*What the task asks*
The answer should be a faithful retyping of the records that follow, pictures excluded.

++++ Provided entries

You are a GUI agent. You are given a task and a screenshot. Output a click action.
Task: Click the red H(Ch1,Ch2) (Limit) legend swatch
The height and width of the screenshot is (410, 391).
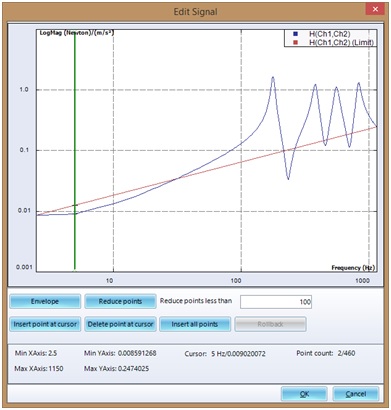(295, 42)
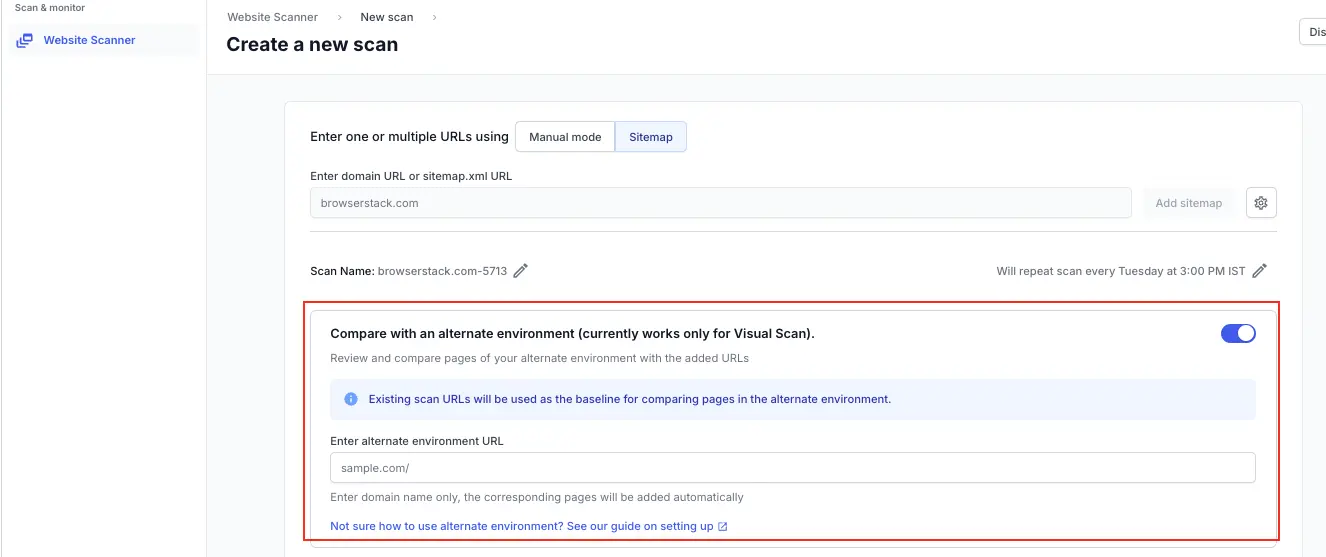
Task: Focus the domain or sitemap.xml URL field
Action: click(720, 203)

++++++++

*Result of the exercise*
You are a GUI agent. You are given a task and a screenshot. Output a click action.
Task: Click the red H(Ch1,Ch2) (Limit) legend swatch
The height and width of the screenshot is (410, 391).
(295, 42)
Task: Focus the domain or sitemap.xml URL field
Action: click(720, 203)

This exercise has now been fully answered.